- [WHAT TO WORK ON]
Reproduce the stretch of the listing from the line containing "This screenshot has" through the line containing "click(x=250, y=437)", both included, and leave the pictures out of your copy.

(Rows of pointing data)

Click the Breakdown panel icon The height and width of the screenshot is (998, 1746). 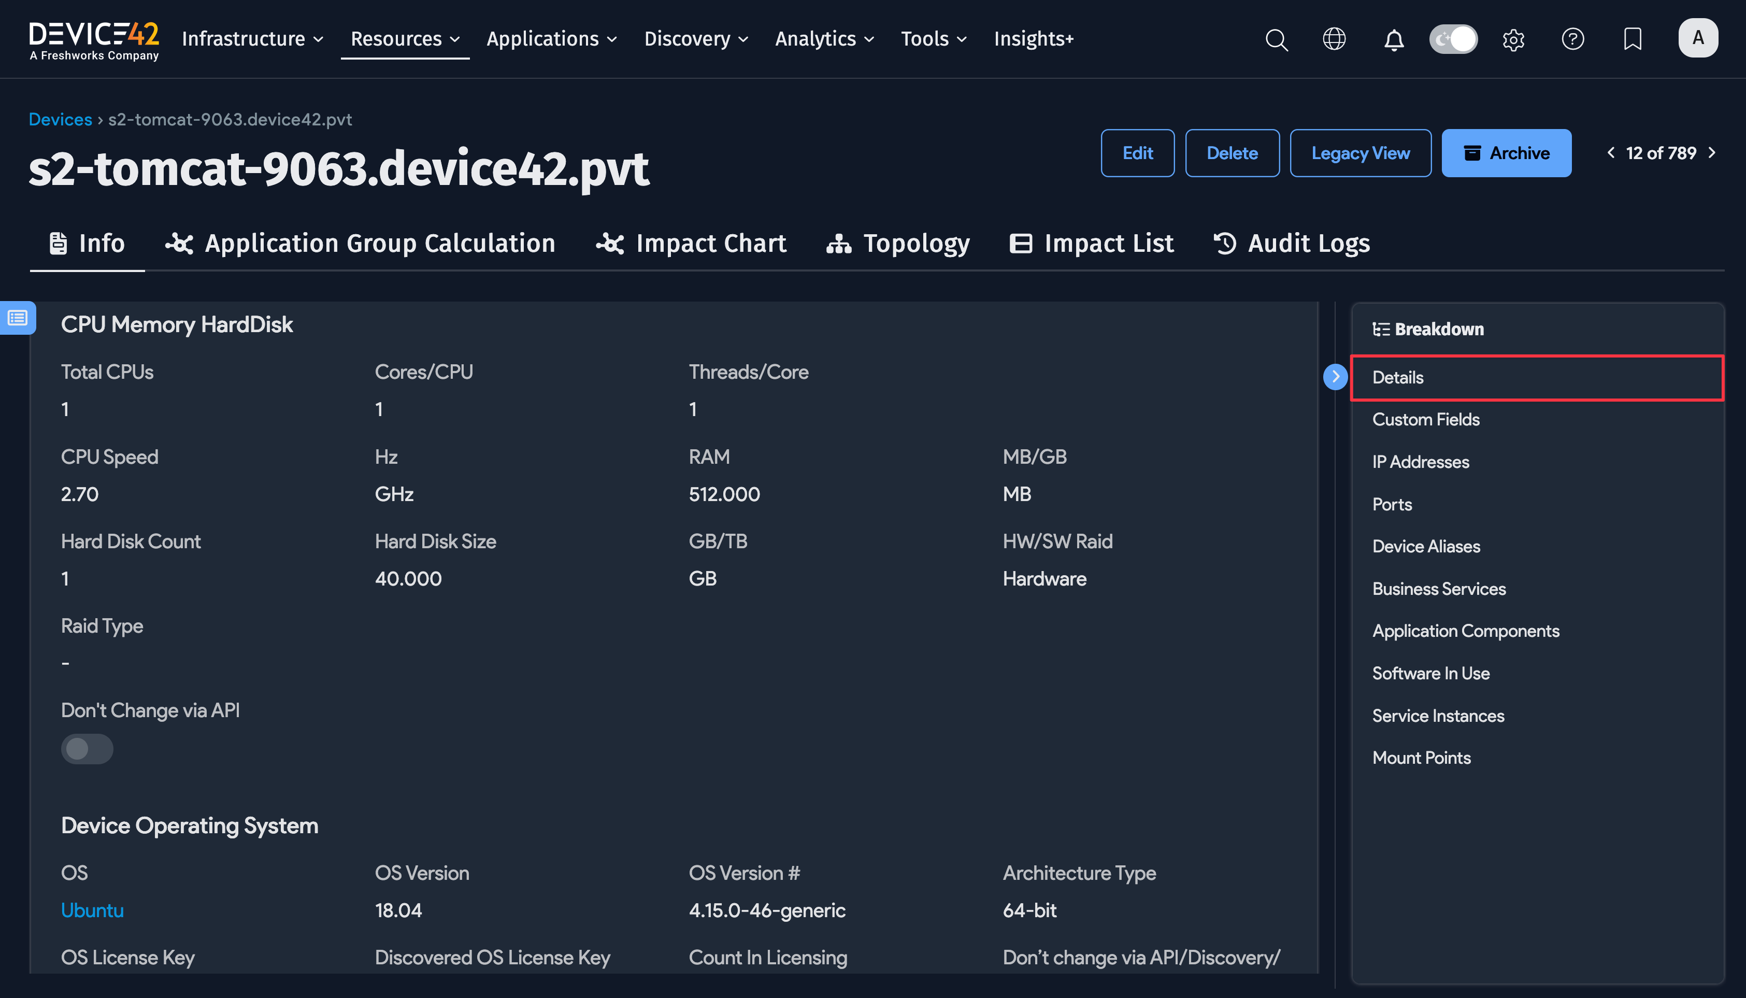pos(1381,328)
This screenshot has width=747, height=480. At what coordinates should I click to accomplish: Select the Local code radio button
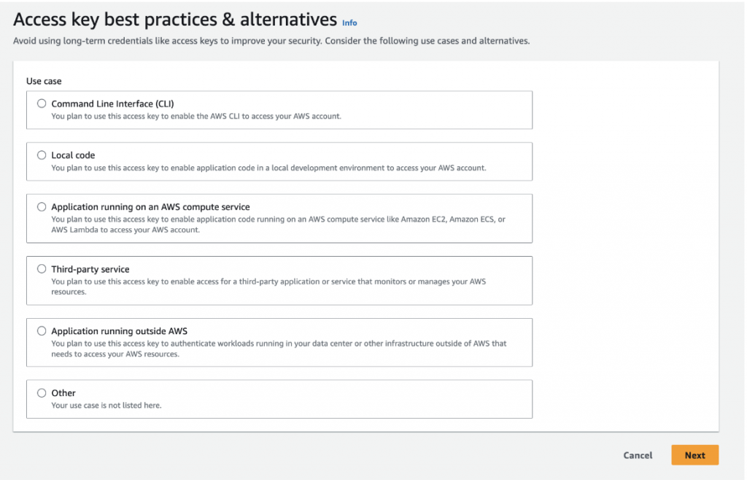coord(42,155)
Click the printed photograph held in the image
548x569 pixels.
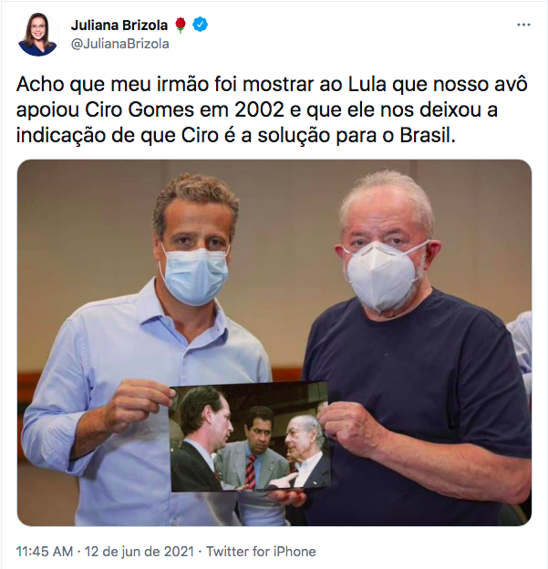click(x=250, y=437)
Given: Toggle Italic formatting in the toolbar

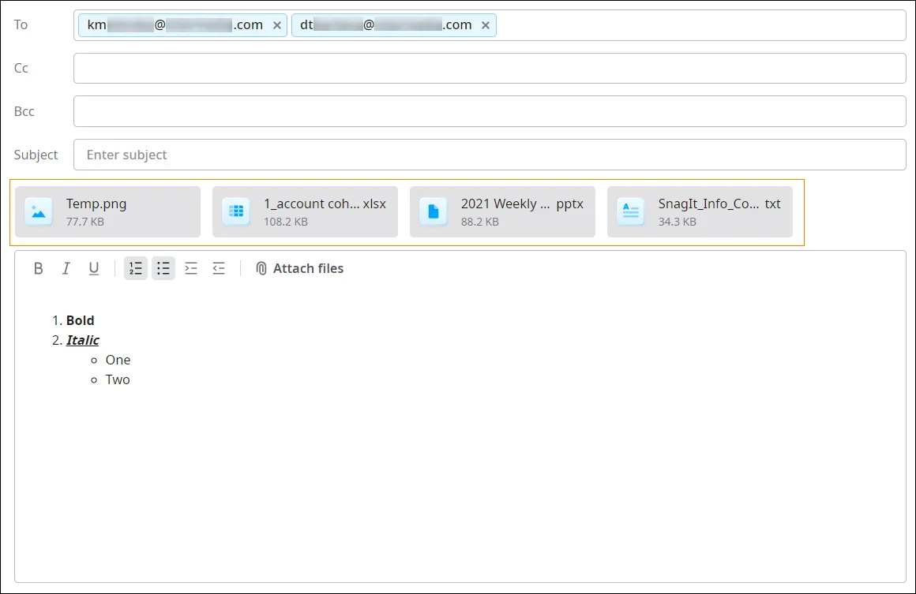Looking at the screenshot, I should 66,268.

- [REPLY TO THE EXERCISE]
This screenshot has width=747, height=480. At what coordinates should I click to accomplish: Select the Local code radio button
coord(42,155)
Click the printed photograph held in the image
548x569 pixels.
click(x=250, y=437)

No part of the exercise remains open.